2022-02-25 20:20:19,581 [salt.loader.lazy :791 ][ERROR   ][3970747] Failed to import runners foo, this is due most likely to a syntax error:
Traceback (most recent call last):
  File "/usr/lib/python3.6/site-packages/salt/loader/lazy.py", line 752, in _load_module
    self._reload_submodules(mod)
  File "/usr/lib/python3.6/site-packages/salt/loader/lazy.py", line 619, in _reload_submodules
    for submodule in submodules:
  File "/usr/lib/python3.6/site-packages/salt/loader/lazy.py", line 615, in <genexpr>
    if isinstance(getattr(mod, sname), mod.__class__)
ReferenceError: weakly-referenced object no longer exists

So to reproduce this issue, simply create any custom runner, and try to trigger it with an event through the Reactor system. Then wait a few minutes and send another event, you should get the same error.
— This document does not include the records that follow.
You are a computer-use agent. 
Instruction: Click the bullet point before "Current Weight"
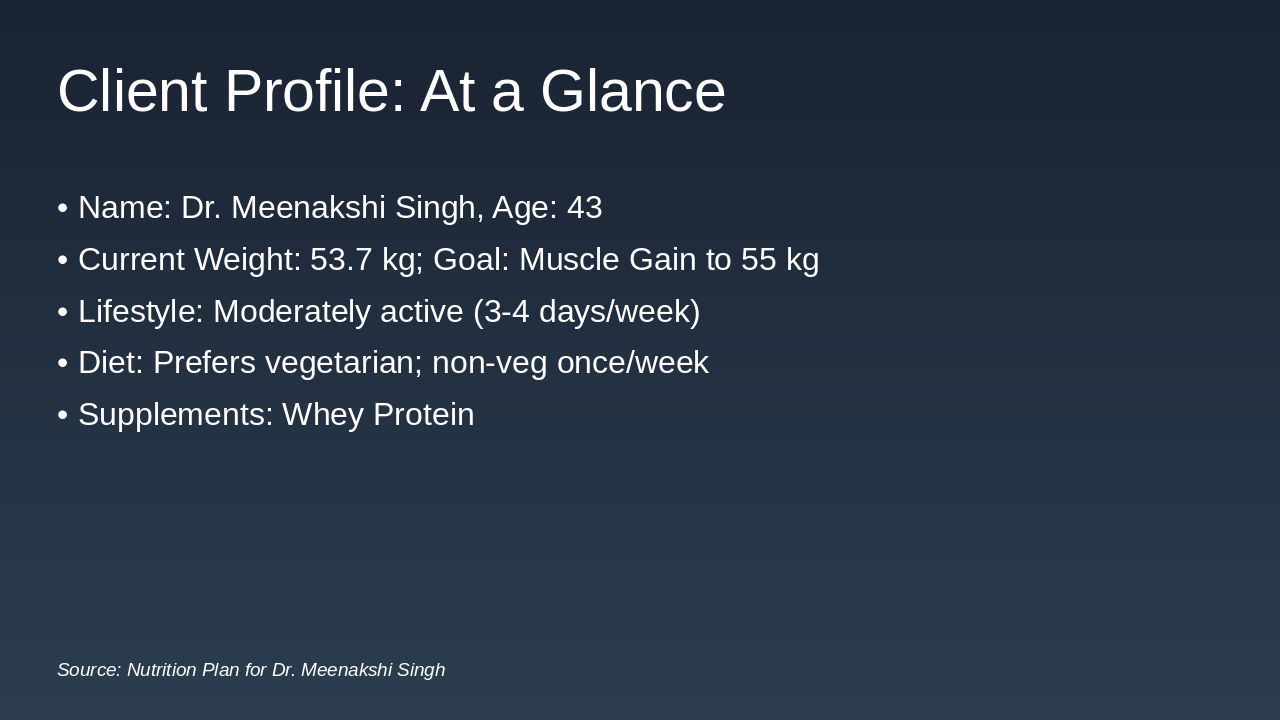(63, 260)
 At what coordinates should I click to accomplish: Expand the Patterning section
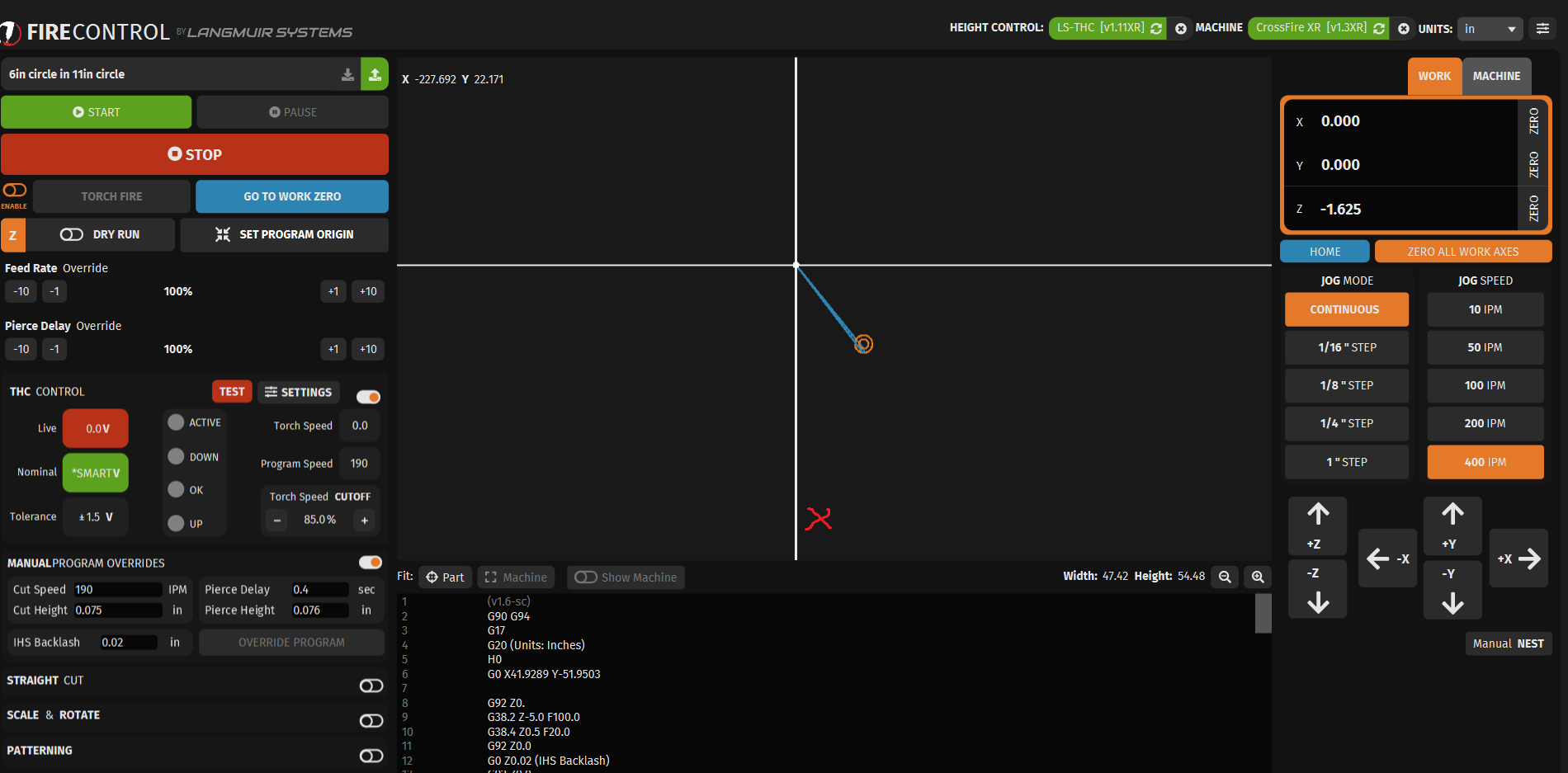(x=371, y=756)
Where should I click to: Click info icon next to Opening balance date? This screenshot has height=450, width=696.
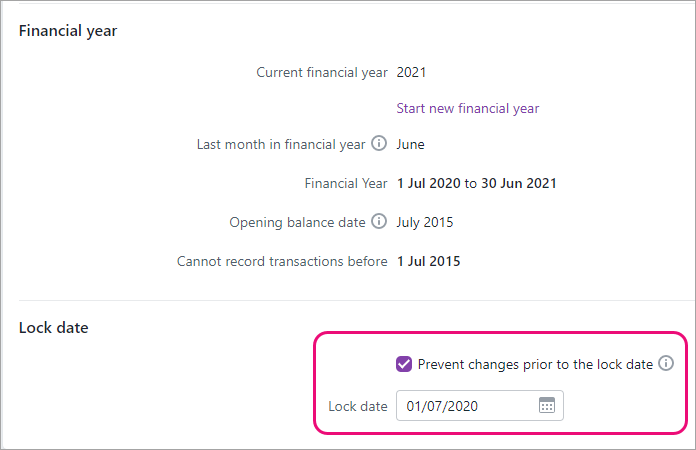(x=379, y=222)
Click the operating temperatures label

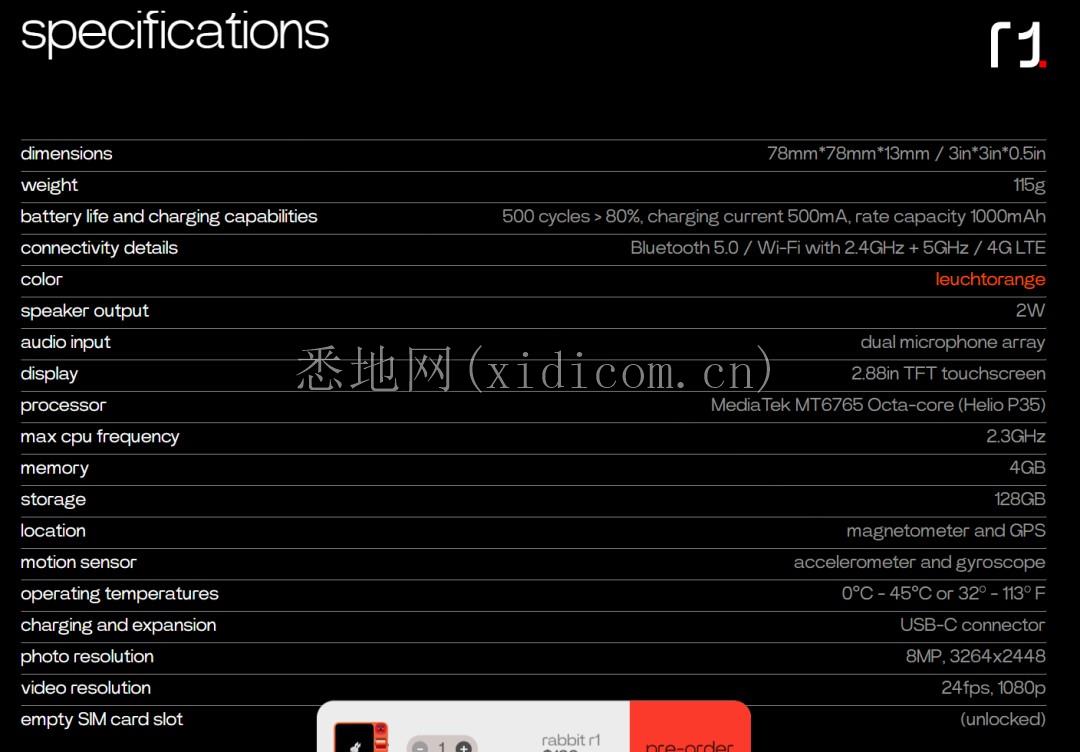coord(119,594)
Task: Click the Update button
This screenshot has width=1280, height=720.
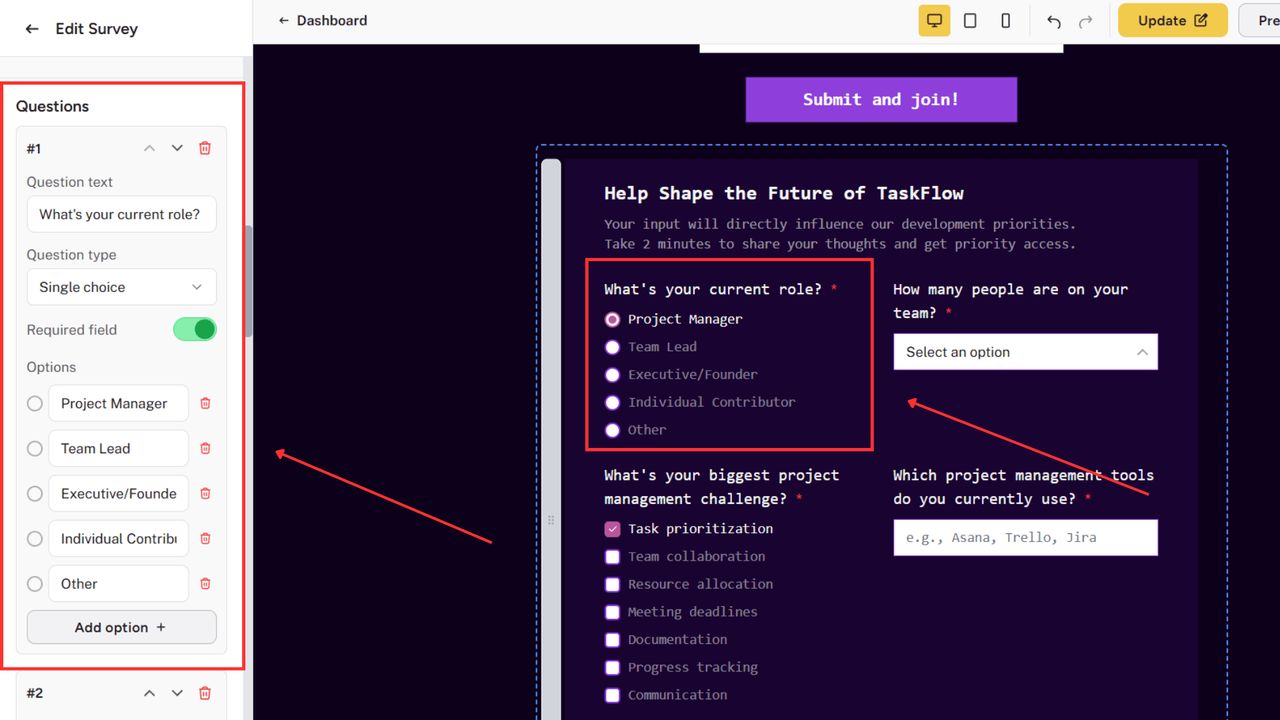Action: click(x=1172, y=20)
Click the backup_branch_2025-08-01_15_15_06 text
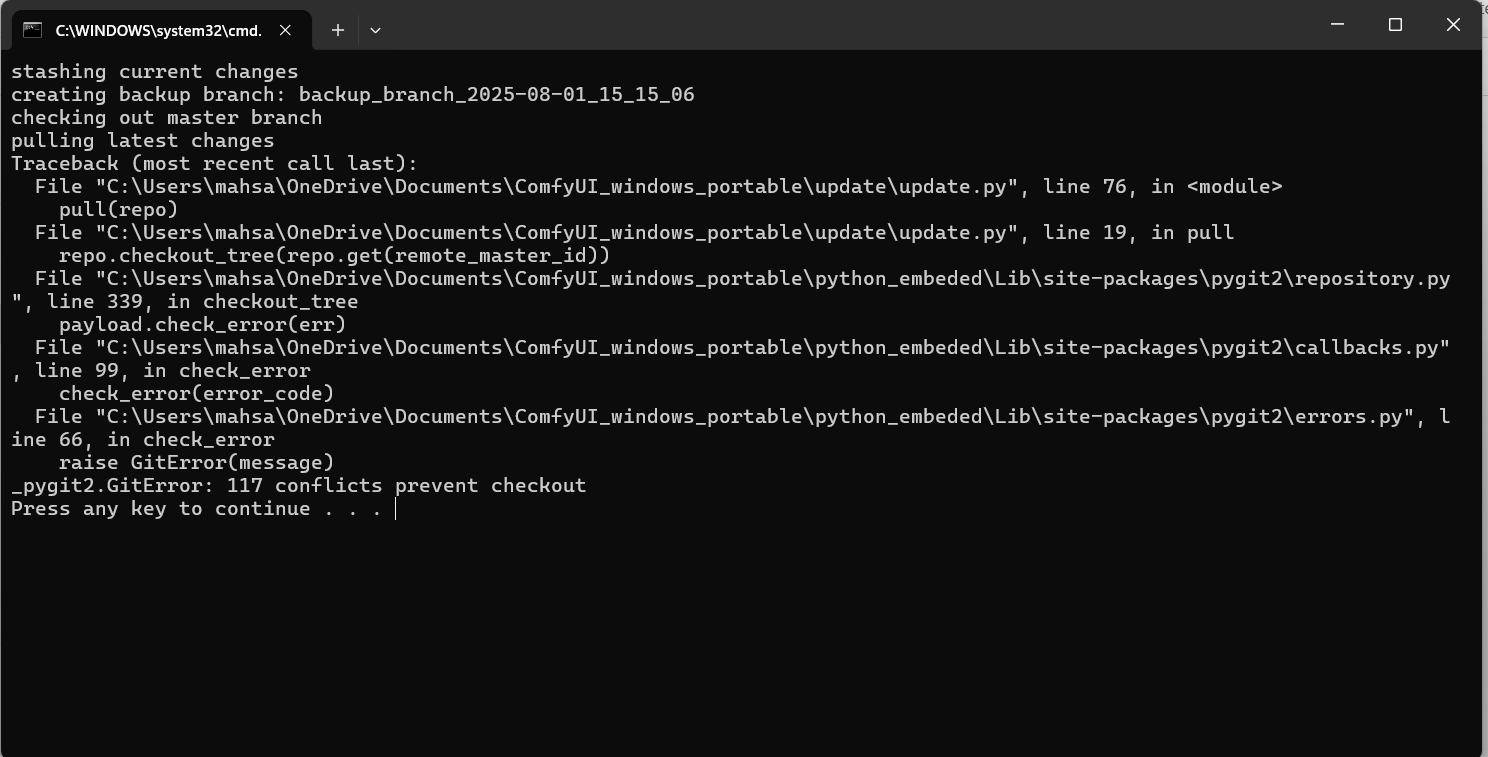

Also, the error is not always logged to /etc/log/salt/master at info level. The error is always visible by watching the event log with salt-run state.event. I find it best to tail the master log file, and watch the event log.

notsure44 commented 2 years ago

After further troubleshooting I have found that if I move the runner to the distro directory: /usr/lib/python3.6/site-packages/salt/runners/ The problem goes away.

So the issue appears to have something to do with custom runners loading from the runner_dirs: directory defined in /etc/salt/master

notsure44 commented 2 years ago

More specifics. My master runner_dirs: is /srv/salt/_runners I have /srv/salt/_runners/my_runner/__init__.py This will always start to fail when run from a Reactor as indicated above. If I rename my Runner and move it as /srv/salt/_runners/my_runner.py Then everything works normally. The bug is when the Runner is a named directory with an init.py file rather than just a .py file.